An vielen Orten ist es auch die Zeit der Freilichtbühnen – einer anderen Form des Theaters während der offiziellen Theaterferien der Schauspiel- und Opernhäuser. Theater im Freien: in romantischen Innenhöfen, vor imposanten Naturkulissen oder malerischen Schloss- und Klosterruinen. Oft entspricht das Programm der Aufführungen der sommerlichen Atmosphäre der Schauplätze; es werden mehr Komödien als Tragödien gespielt, die Stimmung im Zuschauerraum ist erwartungsfroh, entspannt, heiter. Man will nicht nur das Theaterstück, die Schauspielkunst und Regieführung genießen, sondern eben auch den schönen Ort und den schönen Sommerabend; meist ist es noch am Ende der Aufführung ein wenig dämmrig.

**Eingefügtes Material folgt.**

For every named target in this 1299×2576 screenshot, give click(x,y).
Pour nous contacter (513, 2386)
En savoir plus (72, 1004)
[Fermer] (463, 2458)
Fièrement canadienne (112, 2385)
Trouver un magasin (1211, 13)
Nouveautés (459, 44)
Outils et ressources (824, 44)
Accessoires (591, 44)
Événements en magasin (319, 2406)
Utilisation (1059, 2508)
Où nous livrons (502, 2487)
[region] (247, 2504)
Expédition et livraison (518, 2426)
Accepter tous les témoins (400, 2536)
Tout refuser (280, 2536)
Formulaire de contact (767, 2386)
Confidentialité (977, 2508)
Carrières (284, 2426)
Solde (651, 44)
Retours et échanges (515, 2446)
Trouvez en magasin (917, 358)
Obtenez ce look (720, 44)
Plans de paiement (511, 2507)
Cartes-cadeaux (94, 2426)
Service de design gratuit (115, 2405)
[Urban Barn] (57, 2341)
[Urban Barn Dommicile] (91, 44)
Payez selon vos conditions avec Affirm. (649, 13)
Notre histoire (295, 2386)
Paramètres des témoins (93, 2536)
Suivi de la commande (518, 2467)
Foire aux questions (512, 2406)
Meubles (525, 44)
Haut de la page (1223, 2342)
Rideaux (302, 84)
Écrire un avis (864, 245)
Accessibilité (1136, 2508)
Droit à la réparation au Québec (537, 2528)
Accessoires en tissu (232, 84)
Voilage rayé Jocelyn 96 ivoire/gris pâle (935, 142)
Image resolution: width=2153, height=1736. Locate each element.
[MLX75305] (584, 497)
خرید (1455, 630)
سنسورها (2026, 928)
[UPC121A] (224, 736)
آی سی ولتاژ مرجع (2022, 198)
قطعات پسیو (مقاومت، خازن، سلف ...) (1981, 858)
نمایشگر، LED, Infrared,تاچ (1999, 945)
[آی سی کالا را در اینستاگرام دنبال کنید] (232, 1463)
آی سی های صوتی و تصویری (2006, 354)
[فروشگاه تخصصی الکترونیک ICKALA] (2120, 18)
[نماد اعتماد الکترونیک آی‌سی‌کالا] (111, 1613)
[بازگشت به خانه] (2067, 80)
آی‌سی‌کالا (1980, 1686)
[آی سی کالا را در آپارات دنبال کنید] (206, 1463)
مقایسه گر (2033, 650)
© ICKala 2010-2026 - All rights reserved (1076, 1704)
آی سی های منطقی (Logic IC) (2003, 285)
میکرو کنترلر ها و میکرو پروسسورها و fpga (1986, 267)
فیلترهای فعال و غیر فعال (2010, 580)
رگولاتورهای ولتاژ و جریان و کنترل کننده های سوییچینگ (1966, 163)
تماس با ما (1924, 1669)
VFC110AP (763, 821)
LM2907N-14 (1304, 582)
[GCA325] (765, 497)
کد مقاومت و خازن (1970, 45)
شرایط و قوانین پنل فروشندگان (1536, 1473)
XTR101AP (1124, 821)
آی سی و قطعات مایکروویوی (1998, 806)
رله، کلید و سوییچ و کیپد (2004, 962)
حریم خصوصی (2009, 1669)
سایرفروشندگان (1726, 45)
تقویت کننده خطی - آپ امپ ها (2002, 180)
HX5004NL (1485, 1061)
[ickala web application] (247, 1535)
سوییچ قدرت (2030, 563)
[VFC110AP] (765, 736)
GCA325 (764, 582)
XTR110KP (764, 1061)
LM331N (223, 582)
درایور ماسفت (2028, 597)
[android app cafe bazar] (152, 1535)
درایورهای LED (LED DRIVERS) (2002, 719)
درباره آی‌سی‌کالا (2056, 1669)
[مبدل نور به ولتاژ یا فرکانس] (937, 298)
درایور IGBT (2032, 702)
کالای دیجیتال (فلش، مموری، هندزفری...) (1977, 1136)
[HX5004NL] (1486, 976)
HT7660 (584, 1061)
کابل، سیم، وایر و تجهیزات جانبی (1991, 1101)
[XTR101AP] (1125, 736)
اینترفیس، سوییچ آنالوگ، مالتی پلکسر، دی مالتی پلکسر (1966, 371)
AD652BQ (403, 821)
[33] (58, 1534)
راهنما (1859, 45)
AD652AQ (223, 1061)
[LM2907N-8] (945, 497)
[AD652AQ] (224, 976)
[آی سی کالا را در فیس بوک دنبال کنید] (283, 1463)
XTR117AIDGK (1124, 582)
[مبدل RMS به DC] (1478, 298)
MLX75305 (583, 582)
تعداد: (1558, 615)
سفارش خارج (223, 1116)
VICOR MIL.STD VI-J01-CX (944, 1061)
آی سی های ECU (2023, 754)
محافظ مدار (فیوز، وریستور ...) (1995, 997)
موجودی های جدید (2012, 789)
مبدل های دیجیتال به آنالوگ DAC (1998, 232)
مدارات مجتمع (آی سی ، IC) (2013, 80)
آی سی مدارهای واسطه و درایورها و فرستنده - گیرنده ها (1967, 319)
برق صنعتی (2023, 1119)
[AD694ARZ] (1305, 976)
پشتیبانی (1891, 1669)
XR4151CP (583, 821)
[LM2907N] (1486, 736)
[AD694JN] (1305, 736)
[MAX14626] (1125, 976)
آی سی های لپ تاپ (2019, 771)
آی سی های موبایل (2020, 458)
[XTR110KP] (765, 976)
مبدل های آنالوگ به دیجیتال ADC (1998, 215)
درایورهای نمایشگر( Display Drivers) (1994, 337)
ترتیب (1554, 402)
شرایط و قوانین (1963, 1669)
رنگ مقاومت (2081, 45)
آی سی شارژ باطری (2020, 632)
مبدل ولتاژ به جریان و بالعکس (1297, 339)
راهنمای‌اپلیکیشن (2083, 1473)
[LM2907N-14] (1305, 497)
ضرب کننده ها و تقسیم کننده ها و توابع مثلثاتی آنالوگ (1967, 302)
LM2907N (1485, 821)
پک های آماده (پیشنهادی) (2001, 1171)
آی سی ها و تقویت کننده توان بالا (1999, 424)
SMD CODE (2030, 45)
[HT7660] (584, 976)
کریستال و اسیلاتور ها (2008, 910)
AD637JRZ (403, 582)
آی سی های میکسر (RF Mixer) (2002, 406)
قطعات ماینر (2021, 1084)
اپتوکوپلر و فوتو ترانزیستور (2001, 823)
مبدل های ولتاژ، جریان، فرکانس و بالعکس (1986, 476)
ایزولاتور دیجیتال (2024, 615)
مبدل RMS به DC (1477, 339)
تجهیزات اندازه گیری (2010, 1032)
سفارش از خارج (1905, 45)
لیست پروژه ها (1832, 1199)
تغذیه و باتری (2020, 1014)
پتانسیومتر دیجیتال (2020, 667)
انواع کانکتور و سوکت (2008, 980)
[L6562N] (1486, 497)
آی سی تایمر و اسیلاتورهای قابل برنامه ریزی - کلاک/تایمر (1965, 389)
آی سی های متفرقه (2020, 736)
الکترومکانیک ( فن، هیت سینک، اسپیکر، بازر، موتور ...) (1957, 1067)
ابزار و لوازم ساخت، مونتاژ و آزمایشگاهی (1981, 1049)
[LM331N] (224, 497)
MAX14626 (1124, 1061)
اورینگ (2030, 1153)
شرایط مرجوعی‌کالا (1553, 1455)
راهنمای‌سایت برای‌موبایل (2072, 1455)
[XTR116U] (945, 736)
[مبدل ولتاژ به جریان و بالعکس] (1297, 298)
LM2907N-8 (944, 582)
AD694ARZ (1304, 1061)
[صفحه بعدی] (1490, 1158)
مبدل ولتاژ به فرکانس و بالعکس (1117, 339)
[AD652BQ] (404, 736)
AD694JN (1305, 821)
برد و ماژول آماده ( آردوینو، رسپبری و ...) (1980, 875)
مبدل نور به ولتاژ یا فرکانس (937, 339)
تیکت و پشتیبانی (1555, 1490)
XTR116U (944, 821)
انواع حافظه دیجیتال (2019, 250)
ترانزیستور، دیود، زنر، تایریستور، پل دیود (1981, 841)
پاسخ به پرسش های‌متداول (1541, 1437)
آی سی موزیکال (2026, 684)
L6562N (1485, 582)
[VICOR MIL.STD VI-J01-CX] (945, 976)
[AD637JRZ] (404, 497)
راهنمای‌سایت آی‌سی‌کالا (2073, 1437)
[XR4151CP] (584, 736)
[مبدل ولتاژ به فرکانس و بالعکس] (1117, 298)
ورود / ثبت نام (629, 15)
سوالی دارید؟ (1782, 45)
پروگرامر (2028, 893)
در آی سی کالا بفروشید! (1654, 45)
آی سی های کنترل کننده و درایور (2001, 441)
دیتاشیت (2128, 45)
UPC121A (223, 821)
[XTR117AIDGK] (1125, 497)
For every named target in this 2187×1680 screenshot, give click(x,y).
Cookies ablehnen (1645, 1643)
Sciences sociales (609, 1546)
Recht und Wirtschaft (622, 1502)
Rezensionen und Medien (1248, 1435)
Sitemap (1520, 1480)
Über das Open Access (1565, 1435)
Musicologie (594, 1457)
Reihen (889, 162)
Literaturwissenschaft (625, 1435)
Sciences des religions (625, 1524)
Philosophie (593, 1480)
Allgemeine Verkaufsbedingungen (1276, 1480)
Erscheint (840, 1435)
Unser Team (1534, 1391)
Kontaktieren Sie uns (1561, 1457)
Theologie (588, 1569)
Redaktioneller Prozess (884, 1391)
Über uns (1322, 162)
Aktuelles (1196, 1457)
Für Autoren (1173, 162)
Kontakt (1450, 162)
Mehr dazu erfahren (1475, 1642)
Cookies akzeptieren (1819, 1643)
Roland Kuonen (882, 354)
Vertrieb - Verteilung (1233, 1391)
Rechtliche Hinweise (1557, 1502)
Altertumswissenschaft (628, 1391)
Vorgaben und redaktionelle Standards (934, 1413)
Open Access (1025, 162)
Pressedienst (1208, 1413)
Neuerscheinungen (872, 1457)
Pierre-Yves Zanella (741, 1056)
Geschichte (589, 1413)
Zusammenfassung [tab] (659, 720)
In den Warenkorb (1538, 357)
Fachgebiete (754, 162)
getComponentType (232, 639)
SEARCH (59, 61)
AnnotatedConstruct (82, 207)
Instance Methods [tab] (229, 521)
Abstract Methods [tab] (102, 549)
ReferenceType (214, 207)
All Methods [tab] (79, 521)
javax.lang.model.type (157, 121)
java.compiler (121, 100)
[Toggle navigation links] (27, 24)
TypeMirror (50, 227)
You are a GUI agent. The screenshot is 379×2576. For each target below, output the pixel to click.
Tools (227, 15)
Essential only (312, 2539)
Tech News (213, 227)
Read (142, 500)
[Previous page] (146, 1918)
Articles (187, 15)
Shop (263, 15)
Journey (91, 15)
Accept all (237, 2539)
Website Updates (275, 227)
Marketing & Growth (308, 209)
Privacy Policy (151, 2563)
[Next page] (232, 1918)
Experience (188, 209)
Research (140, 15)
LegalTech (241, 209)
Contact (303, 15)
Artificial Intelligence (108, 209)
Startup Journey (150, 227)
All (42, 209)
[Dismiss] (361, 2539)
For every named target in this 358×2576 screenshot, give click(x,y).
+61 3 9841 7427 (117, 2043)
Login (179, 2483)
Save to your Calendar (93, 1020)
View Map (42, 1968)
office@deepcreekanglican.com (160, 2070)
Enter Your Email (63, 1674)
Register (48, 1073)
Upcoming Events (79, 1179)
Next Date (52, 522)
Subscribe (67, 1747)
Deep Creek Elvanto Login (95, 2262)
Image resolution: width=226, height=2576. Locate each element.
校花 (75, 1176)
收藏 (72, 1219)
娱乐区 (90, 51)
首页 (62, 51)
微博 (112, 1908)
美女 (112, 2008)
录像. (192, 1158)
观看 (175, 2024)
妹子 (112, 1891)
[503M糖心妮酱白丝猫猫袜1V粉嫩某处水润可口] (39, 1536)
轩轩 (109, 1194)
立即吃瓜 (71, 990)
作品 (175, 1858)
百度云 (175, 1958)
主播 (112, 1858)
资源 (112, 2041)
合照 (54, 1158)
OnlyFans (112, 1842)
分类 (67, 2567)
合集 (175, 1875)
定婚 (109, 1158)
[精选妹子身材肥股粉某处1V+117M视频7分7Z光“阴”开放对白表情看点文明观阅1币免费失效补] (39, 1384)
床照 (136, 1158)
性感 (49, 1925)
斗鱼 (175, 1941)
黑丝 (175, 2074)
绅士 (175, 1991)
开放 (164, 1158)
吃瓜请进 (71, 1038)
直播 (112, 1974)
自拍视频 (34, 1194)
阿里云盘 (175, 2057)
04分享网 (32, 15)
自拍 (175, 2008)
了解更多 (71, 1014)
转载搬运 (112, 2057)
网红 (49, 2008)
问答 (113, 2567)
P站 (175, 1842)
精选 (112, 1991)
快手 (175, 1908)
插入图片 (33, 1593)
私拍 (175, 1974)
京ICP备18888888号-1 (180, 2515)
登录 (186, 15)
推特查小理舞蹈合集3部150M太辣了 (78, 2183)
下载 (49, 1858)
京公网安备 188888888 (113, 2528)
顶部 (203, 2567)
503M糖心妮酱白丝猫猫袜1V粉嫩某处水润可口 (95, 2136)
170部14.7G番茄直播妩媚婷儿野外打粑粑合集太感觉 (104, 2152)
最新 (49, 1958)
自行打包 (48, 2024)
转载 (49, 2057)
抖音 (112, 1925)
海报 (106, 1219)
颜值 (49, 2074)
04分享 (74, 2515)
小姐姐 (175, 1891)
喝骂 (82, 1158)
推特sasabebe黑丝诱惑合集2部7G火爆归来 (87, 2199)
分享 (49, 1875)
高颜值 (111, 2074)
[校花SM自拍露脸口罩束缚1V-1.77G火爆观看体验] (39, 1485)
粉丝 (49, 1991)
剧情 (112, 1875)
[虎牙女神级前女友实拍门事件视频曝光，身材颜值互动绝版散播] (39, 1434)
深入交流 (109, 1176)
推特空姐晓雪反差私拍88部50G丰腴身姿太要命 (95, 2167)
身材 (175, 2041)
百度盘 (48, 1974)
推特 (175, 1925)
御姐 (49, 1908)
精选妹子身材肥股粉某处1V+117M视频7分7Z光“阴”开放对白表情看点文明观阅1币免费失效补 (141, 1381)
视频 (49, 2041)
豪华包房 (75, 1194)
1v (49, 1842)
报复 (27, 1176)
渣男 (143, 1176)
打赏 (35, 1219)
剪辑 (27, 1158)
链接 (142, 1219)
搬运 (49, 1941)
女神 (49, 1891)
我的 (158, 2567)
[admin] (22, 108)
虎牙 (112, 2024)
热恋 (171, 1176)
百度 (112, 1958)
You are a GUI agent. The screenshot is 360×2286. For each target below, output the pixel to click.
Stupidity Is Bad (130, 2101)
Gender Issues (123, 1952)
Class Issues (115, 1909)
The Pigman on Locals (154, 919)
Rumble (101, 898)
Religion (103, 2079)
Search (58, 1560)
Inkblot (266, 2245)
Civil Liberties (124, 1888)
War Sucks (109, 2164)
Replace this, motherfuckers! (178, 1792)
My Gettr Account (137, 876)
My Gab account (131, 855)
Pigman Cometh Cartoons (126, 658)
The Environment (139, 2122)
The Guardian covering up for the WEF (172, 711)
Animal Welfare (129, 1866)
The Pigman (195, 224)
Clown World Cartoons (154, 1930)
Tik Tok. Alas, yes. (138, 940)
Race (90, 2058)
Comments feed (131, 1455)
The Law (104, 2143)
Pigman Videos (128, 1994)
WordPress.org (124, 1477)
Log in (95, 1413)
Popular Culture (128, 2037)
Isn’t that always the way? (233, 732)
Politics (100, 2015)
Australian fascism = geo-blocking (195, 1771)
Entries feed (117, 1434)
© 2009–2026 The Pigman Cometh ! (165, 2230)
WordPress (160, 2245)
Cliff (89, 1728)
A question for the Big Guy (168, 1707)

Eines der besonders häufig gespielten Stücke bei diesen Gelegenheiten ist Shakespeares Komödie Sommernachtstraum. Der Reiz dieser Komödie besteht in dem raschen und unvorhersehbaren Aufeinandertreffen von Personen aus unterschiedlichen sozialen Zusammenhängen (Herrscher, Liebende, Elfen und Handwerker). Theseus, der Herzog von Athen, will die Amazonenkönigin Hippolyta heiraten; die Hochzeitsvorbereitungen sind in vollem Gange. Da platzt ein Athener Edelmann herein, Egeus, der den Herrscher um Beistand bittet. Seine Tochter Hermia soll Demetrius heiraten, ist aber in einen anderen, nämlich in Lysander, verliebt. Hermias Freundin Helena wiederum liebt den von Hermias Vater für diese bestimmten Demetrius. Theseus legt Hermia Gehorsam gegenüber dem Vater auf, und diese beschließt, mit Lysander zu fliehen. Dazu verabredet sie sich mit dem Geliebten für den folgenden Abend im Wald. Dort proben bereits sechs Athener Handwerker für die Aufführung einer tragischen Komödie, die sie bei der Hochzeit ihres Herzogs darbieten wollen. Versteht man bislang die Handlung und die Vorhaben, Pläne, Geheimnisse und Sehnsüchte der vielen Personen, so kommt es im Laufe der Handlung dann im nächtlichen Wald zu vielfältigen komischen, tragischen und grotesken Zusammenkünften, Vorfällen, Verwandlungen (so erhält einer der Handwerker, Zettel, einen Eselskopf), Verwechslungen und Missverständnissen, in die sich außerdem noch ein Puck und die Elfen und deren Herrscherpaar Oberon und Titania mit allerlei Zauber und einem Liebesnektar einmischen; letzteren träufeln sie teils irrtümlich, teils aber auch vorsätzlich auf die falschen Personen. Die Verkleidungen der Schauspieler tun ein Übriges. Wer ist in dieser Nacht wer? Und wer spielt wen? Und wer liebt wen? Und wer liebt nur als Folge eines Zaubers? Und wessen Liebe ist darüber verflogen? Und wer vermag sich nach vielen Verstrickungen und Verwirrungen wieder zurechtzufinden und zum richtigen Partner zurückzufinden? Das alles lässt sich in wenigen Sätzen nicht zusammenfassen, aber ein Zitat aus dem Stück kann diese Zusammenfassung überzeugend leisten:

„Die Liebe sieht nicht, sondern träumt und sinnt,
Drum malt man den geflügelten Amor blind.
Auch hat ihr Traum von Urteil keine Spur:
Flügel und blind! So hastet Liebe nur,
Die Liebe, die man oft ein Kind drum nennt,
Weil ihre Wahl sich kindisch oft verrennt.“

Auch Hanna Głowacka ist in ihrem Exlibris für Emil Kunze eine Art Zusammenfassung der Komödie gelungen: Da sitzt der eselsköpfige Zettel, an einen Baum gelehnt, und in seinem Schoß ruht die Elfenkönigin Titania. Hinter diesem spärlich bis kaum bekleideten Paar (Shakespeare-Kenner mögen wissen, dass beide von Puck auf Befehl Oberons so manipuliert worden sind, dass sie sich in dieser romantischen Situation befinden) tummeln sich in dem von Sternen erleuchteten Wald paarweise Liebende und einsame MondanbeterInnen, die dem Zauber der Sommernacht oder dem Zauber des Nektars oder auch dem Zauber der Liebe verfallen sind.

Die DEG wünscht Ihnen erlebnisreiche sommerliche Theaterabende im Freien, dabei kann auch das folgende Zitat Shakespeares zur Orientierung beitragen: „Die ganze Welt ist Bühne und alle Frauen und Männer bloße Spieler, sie treten auf und gehen wieder ab“.